~自治体「経営」の新展開~
地方分権が進展する中、地方自治体が自立するためには、国からの指示を待つのではなく、自ら目標を設定して、その達成に向けて取り組むことが必要である。そこで重要となるのが「評価」である。すなわち、事前に目標を設定し、事後にその達成度を評価し、その評価結果を次の計画に反映させることで、自律的かつ継続的な改善が可能となる。このような、民間で「PDCAサイクル」と呼ばれるマネジメントシステムを確立することで、国に決められたとおりに実行する「行政運営」から、自ら地域課題を見つけ解決策を実行する「行政経営」に転換することが、地方行政改革の柱の一つになっている。
三重県が平成8年に事務事業評価制度の運用を始めたのを皮切りに、各自治体で取り組みが広がっており、平成19年10月現在で、都道府県及び大都市ではほとんどすべての自治体で行政評価システムが導入されている。評価方法も精緻化され、自己評価だけでなく、第三者による外部評価を取り入れることで、評価の精度を高めている事例も増えつつある。
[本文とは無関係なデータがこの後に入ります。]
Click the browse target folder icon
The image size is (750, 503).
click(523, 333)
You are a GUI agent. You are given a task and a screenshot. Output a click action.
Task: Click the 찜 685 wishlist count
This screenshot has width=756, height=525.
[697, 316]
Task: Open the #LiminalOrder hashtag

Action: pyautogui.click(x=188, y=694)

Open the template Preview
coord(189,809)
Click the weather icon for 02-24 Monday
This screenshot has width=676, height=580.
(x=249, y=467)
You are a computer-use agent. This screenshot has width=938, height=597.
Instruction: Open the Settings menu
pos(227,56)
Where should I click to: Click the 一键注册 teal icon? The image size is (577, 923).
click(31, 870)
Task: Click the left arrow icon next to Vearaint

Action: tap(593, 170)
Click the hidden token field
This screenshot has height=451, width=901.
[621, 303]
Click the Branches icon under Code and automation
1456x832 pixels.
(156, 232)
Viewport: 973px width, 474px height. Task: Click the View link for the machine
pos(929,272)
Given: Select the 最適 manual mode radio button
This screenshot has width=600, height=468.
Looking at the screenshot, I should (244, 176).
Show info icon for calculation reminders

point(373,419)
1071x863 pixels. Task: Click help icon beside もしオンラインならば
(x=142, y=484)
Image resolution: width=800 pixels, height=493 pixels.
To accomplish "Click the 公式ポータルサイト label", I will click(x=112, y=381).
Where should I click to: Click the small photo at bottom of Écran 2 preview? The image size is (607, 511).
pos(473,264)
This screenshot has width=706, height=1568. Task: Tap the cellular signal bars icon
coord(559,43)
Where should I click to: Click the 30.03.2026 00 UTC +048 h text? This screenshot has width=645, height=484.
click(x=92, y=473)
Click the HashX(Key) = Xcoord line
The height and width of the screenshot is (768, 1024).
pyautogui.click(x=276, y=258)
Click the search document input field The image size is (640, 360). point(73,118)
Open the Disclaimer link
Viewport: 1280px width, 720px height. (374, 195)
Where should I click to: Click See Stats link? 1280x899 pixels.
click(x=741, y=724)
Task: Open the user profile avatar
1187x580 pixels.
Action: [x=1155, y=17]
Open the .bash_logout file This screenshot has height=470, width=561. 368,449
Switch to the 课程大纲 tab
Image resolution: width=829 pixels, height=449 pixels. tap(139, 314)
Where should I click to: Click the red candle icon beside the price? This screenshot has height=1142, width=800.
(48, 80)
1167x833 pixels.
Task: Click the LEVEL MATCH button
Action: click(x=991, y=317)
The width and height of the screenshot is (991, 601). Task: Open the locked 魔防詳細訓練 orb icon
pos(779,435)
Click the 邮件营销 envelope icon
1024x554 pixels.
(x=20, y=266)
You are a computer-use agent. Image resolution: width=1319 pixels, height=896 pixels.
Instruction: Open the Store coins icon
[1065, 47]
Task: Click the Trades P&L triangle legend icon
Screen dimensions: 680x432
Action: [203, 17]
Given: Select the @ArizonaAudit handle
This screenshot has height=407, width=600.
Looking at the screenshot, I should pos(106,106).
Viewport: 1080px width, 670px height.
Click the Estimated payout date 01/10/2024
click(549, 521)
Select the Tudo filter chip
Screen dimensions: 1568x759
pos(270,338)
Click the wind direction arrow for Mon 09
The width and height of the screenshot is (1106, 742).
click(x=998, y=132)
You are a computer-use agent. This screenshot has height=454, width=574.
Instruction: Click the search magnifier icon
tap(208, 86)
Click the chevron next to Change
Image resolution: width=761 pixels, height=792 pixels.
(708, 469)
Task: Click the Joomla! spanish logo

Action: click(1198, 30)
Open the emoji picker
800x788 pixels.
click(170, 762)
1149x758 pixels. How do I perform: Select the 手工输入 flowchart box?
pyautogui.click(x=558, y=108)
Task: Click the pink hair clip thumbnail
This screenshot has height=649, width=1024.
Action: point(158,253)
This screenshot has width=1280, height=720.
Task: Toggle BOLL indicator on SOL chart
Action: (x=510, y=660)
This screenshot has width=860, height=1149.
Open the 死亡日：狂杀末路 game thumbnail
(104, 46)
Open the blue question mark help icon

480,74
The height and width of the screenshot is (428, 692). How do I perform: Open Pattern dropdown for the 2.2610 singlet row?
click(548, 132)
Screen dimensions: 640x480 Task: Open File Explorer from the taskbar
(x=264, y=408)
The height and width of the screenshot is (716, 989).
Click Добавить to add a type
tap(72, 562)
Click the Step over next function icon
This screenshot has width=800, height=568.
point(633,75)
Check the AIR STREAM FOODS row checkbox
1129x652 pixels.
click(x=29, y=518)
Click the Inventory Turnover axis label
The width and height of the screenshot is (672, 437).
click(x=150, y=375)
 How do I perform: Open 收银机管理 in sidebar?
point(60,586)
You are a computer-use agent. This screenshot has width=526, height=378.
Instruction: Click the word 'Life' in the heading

ところで、行政の取り組みをチェックする役割を担っているのが議会である。議会による「評価」がきちんと機能していれば、上記のようなマネジメントサイクルは、改めて確立する必要はない。逆にいえば、自治体に評価の仕組みを入れるというのは、議会の役割をないがしろにすることであり、議会の機能を否定することでもある。こうした理由から、議会における反対によって、行政評価システムが導入できないケースもある。最近では逆に、行政評価の結果を議会に報告・説明する形で活用するケースが増えている。
そういった意味では、議会によるチェック機能を高める方向で、行政評価の取り組みが進展しつつあり、望ましい方向といえる。ただし、本稿で取り上げたいのは、それでは「議会」の評価はどうするのか、という点である。もちろん、議員には4年の任期があり、選挙の洗礼を受けることが、最大の「評価」ではある。しかし、地方政治・行政の経営の改善に反映させようとすれば、毎年の議会・議員のパフォーマンスを評価し、その結果を反映させることも必要になろう。
こういった観点から、議会及び議員個人について、あらかじめ年度の目標を明示し、事後にその達成状況を自己評価し、評価結果を公開する野心的な取り組みが登場した(北海道福島町議会)。しかも、この福島町議会では、現在議会基本条例の策定に取り組んでいるところであり、その条例の中に議会・議員評価を書き込むことで、制度として確立することを目論んでいる。
地方分権の大きな障害の一つは、「地方に任せると危ない」という地方への不信である。国への絶対的な信頼は大きく揺らいでいるが、かといって地方に任せられるか、といえば、自信を持ってうなずける状況にはないのも実態であろう。なかば聖域化され、あまり触れられてこなかった地方議会に「評価」を導入し、地方の規律・自律性を高めることが求められる。